Step 1: Admit that you have a problem

Still a NO-GO on the wedding plans yet. I seriously don't know what to do! or where to start! The Parents (yup... all 4 of 'em) finally got together last weekend to confirm the dates. So we're doing the receptions over 2 weekends then - 1 for the bride side, and the next one for the groom. I'll keep the dates hush-hush for now, to keep the element of surprise (as if!).
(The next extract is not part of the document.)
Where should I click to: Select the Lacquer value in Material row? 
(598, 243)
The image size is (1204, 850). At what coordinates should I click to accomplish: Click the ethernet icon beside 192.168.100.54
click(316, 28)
So now that we've firmed up the dates, next thing on my list is to find a venue - and I'm creating a war out of this. Refer to my previous post. It's going to drag on for a good while unless someone puts their feet down on it... or something... and 'You-Know-Who' told me to just raise the white flag. Let it be. Since The Parents are footing for the bill, I should let them spend it however they want - even if it means spending more of it than I would be comfortable with.

And I'm starting to care even less nowadays. I don't care if they want to book a hotel or a dewan.. as long as we can make some sort of progress soon! I really don't want to drag this out for so long because I'm perfectly aware that I'll be busybusybusy starting December till March, and I won't have the time to make wedding plans. HOWEVER... I'm not budging from the idea of making a grand entrance or sitting on a damn 'dais' and putting up fake, plastic, too-polite smiles for people. I don't really understand why people want to do it... having the spotlight on you, people staring and judging... I know I'd be uncomfortable with all those attention. I worry that I might do something stupid... like... literally ROTFLOL. (And if you don't understand that, I meant rolling on the floor laughing out loud.)

And I'm pretty sure I'm just creating all these scenarios and dramas in my head. But can you blame me?